Lush

Lush: my favorite small programming language

A blog post all about Lush, a small language that the authors present as a “Lisp Universal SHell” whose main features are its ability to integrate simply with underlying libraries with the interactivity of Lisp. And it’s a full Lisp, with a compiler, a macro system, an object system, and (importantly for what comes next) high-performance arrays and tensors.

Lush’s main claim to interest is that its authors include Yann LeCun, Yoshua Bengio, and the other researchers who went on to have a massive influence on the resurgences of interest in deep learning neural networks. Indeed, the first version of the Torch package, which later became PyTorch, was written in Lush. Lush’s arrays make use of a sub-language modelled on APL that leverage Lush’s ease with foreign functions to call into underlying C kernels for tensor operations.
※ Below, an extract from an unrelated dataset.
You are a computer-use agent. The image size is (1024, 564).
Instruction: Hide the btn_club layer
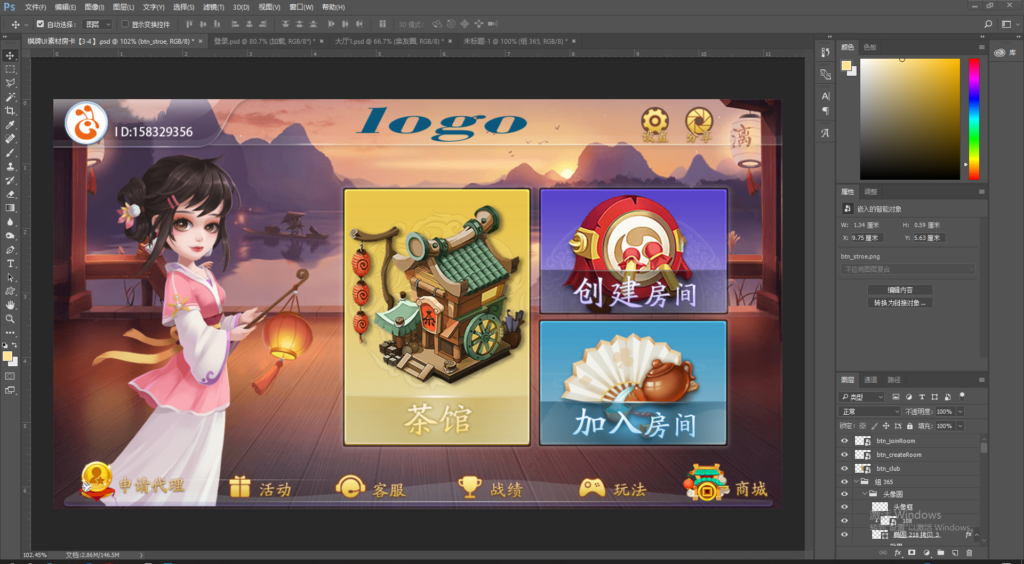point(844,468)
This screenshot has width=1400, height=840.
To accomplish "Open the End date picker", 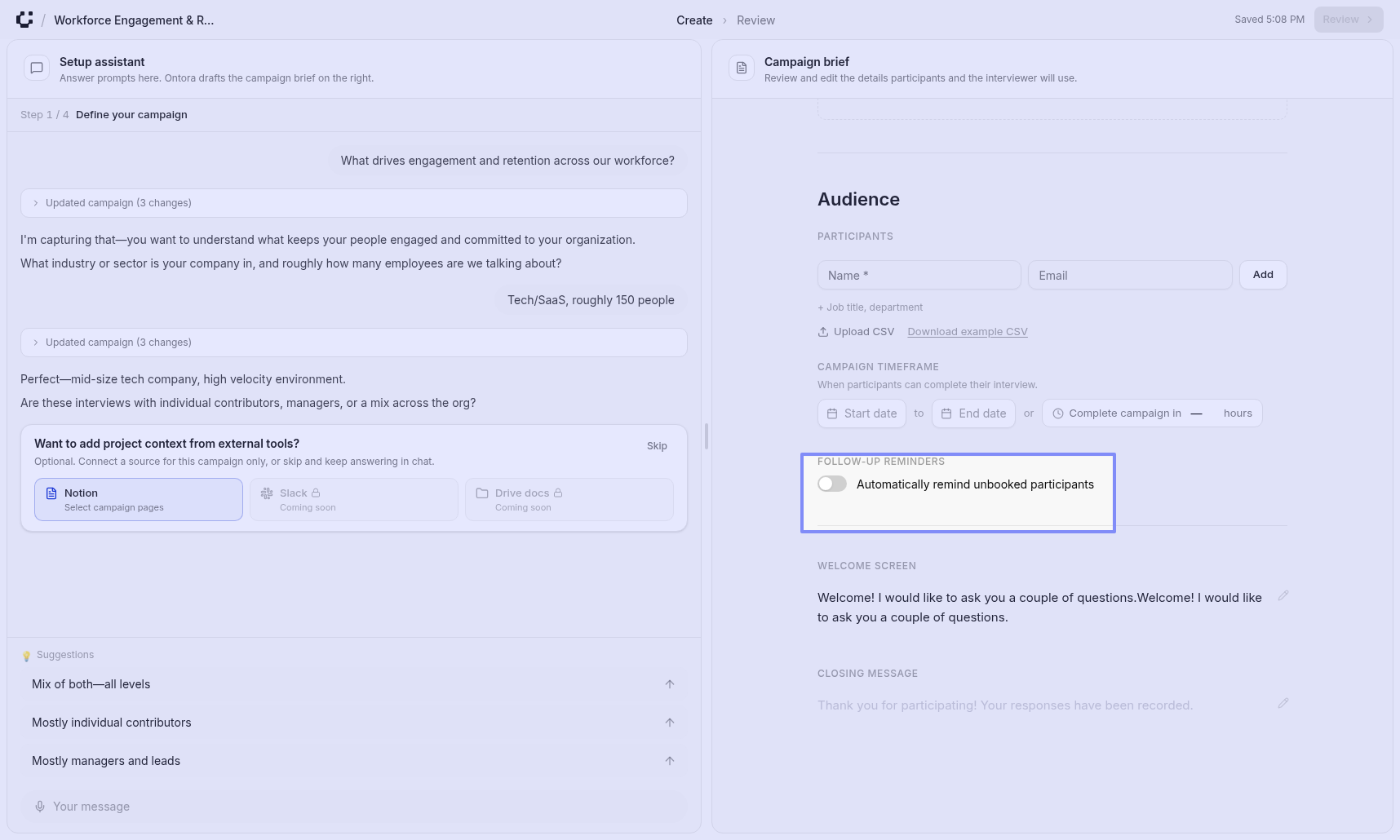I will (x=974, y=413).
This is a great example of how Lisp’s claim to fame as a language for doing AI has continued into the “new” AI era of deep learning models. It also shows that, if you believe that Lisp’s dynamism and flexibility are an advantage to you, there are no barriers to continuing to benefit from that even if you need to access a wider ecosystem of tools. It’d be interesting to understand the performance trade-offs in this: what is the performance of a Lush algorithm that makes extensive use of its array language, and how can this performance be maximised using higher-level language constructs of the sort Lisp encourages?

(Part of the series An annotated Lisp bibliography.)